No hace tantos años que llegasteis: primero, metálicos, diría; después, de color verde, y con el tiempo, y la gama de colores ampliada, omnipresentes en cada esquina, miles y miles de contenedores convertidos en el elemento central de aquello que, con unas ciertas pretensiones, se dice el mobiliario urbano. Pregunta de concurso, para la cual no tengo respuesta: en Barcelona, ¿hay más bancos o contenedores? Abrimos la tapa, lanzamos la bolsa y os volvemos a tapar a salto de mata, ofendidos por nuestro propio mal olor. Existís para que no se vea nuestra mierda. Los últimos años, cada vez vemos a más personas con el cuerpo medio abocado dentro de vuestro, revolviendo bolsas, hurgando entre la basura para encontrar algo que les permita vivir de nuestros desechos. Es difícil sostener la mirada a una realidad tan dolorosa.
Y de vez en cuando os prenden fuego. Pasó en otoño de 2019 y se repite ahora. La imagen del vandalismo o el símbolo del malestar social. O vas con unos o vas con los otros. Pero hay una trampa que ya conocemos: que sin violencia se puede hablar de todo. Mentira. Sin violencia, no se habla de nada. Se olvida. Se tapa el contenedor, se esconde el contenido. Y con violencia, solo se habla de esto. Se entra en un postureo político hartador: ¿lo condenes? Sí. Uy, demasiado tibia, esta condena. A ver, más alto, que no te oímos: ¿Cómo están usteeeeedes? Ya lo sabemos que nadie está a favor de prender fuego a los contenedores. Cuando conviene, la violencia -si no está- se la inventan. Porque la violencia genera represión y la represión alimenta la violencia.
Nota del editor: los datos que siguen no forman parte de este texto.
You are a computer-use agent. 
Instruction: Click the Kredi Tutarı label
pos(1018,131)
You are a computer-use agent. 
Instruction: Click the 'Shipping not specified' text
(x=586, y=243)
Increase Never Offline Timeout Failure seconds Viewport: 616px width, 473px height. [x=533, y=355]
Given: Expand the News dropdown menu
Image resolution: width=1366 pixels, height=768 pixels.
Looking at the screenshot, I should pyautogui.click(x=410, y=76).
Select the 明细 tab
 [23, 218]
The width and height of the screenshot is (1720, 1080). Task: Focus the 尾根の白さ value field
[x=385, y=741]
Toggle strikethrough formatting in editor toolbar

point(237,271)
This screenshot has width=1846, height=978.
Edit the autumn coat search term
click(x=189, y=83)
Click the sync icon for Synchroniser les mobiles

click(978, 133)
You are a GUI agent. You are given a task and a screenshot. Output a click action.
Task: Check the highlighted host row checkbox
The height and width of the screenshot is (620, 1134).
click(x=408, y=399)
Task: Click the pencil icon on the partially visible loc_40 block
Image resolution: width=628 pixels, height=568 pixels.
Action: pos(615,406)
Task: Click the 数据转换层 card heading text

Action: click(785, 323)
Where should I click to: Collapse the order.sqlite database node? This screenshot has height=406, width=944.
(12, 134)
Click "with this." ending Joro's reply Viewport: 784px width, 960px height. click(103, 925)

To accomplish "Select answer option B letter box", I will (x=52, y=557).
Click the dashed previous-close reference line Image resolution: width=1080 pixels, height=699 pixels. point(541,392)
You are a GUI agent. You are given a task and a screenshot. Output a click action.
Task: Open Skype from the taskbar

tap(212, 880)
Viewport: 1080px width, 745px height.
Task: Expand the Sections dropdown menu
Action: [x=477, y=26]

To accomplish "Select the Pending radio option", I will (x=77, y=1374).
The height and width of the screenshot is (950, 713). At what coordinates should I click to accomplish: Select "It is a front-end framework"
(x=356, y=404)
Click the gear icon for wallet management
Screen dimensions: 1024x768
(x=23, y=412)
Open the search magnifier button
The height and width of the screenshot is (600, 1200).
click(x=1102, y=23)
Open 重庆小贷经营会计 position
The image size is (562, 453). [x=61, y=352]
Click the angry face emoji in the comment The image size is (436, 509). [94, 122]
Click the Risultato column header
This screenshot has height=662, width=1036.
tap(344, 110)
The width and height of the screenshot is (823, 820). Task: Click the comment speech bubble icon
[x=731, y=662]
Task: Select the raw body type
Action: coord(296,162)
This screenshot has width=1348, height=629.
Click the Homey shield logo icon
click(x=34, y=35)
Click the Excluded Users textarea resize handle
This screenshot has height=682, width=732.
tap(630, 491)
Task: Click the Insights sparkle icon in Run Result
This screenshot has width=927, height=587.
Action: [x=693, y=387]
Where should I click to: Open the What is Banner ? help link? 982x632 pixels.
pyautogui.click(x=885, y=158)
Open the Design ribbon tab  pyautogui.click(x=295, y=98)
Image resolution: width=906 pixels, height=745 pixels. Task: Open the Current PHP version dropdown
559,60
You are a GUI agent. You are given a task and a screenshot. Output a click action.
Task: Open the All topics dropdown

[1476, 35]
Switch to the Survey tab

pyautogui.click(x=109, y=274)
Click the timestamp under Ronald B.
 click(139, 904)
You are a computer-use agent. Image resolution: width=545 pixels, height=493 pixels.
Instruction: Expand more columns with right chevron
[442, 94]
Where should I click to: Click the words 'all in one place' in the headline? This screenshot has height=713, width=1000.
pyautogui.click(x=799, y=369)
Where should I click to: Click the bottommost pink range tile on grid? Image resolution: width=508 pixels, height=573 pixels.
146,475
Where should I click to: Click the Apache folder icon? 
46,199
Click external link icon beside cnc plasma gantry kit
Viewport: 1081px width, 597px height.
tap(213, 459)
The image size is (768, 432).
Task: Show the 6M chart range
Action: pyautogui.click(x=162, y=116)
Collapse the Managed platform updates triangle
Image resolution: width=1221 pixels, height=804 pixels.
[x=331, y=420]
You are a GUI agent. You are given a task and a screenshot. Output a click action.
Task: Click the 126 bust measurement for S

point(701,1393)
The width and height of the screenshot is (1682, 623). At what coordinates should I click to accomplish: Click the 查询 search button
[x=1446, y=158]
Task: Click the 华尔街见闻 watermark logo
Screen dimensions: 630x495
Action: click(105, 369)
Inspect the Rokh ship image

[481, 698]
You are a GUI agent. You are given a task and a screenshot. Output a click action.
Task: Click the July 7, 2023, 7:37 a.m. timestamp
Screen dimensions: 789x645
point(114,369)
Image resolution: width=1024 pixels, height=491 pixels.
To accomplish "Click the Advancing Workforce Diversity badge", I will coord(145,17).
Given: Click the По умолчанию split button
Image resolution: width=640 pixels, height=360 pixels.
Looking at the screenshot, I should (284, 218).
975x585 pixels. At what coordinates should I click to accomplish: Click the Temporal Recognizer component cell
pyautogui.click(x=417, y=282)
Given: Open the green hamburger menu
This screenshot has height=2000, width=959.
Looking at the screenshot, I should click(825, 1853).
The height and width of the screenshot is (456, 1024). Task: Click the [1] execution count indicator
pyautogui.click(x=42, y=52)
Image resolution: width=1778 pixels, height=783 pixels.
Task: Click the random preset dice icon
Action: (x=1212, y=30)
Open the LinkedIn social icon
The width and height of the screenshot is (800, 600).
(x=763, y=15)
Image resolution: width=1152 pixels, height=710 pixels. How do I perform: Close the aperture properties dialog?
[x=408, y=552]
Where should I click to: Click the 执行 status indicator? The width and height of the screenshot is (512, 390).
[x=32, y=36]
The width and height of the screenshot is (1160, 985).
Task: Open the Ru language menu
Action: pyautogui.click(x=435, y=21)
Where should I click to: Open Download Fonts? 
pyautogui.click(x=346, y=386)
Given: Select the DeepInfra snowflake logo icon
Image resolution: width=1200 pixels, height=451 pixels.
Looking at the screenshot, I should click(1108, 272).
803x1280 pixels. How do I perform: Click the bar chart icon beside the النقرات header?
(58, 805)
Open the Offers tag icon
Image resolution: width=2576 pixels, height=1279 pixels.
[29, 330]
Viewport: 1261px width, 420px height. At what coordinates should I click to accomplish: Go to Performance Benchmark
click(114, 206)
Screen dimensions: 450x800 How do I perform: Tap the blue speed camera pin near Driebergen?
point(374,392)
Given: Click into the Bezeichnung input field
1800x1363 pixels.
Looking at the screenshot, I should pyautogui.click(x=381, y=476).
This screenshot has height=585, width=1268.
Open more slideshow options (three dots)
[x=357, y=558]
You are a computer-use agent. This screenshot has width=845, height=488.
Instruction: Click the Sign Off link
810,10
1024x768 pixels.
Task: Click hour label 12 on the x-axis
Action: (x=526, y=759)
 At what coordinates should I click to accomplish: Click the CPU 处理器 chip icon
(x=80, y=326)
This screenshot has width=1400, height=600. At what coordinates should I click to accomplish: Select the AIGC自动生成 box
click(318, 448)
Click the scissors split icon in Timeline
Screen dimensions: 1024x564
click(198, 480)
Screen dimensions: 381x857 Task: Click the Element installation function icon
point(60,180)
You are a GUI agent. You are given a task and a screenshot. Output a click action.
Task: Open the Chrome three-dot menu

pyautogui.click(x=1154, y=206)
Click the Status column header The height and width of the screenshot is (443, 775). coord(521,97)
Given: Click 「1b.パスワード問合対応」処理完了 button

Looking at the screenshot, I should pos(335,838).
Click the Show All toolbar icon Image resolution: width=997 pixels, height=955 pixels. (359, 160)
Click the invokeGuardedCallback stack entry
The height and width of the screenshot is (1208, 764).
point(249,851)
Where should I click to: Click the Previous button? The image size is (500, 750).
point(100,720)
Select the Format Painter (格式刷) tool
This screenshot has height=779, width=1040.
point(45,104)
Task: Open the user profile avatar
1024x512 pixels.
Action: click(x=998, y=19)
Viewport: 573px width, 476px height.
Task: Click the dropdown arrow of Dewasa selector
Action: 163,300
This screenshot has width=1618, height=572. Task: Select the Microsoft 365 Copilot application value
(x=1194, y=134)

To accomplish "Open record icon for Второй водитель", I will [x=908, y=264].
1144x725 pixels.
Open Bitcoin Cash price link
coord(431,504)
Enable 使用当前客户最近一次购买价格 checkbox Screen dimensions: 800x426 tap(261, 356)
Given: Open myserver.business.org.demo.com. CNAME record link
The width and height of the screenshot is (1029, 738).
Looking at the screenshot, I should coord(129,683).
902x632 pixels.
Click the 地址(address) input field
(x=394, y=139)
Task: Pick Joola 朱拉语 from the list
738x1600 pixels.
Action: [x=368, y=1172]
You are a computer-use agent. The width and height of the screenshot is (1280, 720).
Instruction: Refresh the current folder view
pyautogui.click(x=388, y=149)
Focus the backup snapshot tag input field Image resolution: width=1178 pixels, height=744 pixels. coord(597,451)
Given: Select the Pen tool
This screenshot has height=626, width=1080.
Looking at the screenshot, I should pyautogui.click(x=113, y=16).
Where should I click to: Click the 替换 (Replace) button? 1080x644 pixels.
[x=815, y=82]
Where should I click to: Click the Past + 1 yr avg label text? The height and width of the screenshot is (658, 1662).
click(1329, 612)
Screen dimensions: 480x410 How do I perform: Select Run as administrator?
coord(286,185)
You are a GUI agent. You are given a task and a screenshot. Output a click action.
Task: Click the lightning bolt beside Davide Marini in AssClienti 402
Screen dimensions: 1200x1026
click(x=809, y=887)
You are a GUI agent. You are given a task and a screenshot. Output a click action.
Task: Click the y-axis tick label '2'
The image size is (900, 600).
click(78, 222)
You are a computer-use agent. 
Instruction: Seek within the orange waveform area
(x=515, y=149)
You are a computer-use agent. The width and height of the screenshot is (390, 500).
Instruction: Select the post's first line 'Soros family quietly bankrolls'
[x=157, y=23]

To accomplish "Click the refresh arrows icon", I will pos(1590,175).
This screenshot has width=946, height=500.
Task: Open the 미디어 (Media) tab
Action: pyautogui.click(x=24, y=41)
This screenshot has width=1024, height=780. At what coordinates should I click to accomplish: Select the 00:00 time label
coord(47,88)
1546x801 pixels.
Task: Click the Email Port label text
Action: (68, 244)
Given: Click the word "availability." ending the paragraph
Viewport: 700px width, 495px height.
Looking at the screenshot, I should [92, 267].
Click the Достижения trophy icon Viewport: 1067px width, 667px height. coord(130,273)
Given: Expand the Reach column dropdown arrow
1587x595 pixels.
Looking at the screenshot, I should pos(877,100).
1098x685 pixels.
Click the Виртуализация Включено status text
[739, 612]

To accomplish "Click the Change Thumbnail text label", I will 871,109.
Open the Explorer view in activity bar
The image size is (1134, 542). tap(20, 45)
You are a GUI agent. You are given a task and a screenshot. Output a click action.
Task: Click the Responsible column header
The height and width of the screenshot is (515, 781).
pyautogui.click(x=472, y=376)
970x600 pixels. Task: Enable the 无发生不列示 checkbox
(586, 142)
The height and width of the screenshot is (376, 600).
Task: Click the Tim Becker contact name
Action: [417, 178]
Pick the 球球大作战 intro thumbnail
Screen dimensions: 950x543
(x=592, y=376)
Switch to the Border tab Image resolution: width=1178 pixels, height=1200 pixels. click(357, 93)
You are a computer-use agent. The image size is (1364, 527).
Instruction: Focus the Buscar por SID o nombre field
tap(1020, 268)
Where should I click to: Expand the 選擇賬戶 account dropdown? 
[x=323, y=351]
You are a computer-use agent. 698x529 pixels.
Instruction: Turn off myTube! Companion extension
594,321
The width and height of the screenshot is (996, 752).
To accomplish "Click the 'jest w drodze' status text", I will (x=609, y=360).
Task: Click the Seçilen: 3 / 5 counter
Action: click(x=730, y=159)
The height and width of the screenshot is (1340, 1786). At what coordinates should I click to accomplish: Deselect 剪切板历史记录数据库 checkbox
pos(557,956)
Y así, mientras tanto, vamos pasando el tiempo, con la única aspiración de esconder los problemas -como hacemos con los desechos- en un contenedor que está a punto de reventar.
P.D. Después de la sentencia del Procés, Urquinaona y las calles de su alrededor ardieron durante diez días. Pero cuando se apagaron los contenedores, el problema continuaba allí. Pronto hará un año y medio. Nadie se ha querido quemar intentando resolverlo.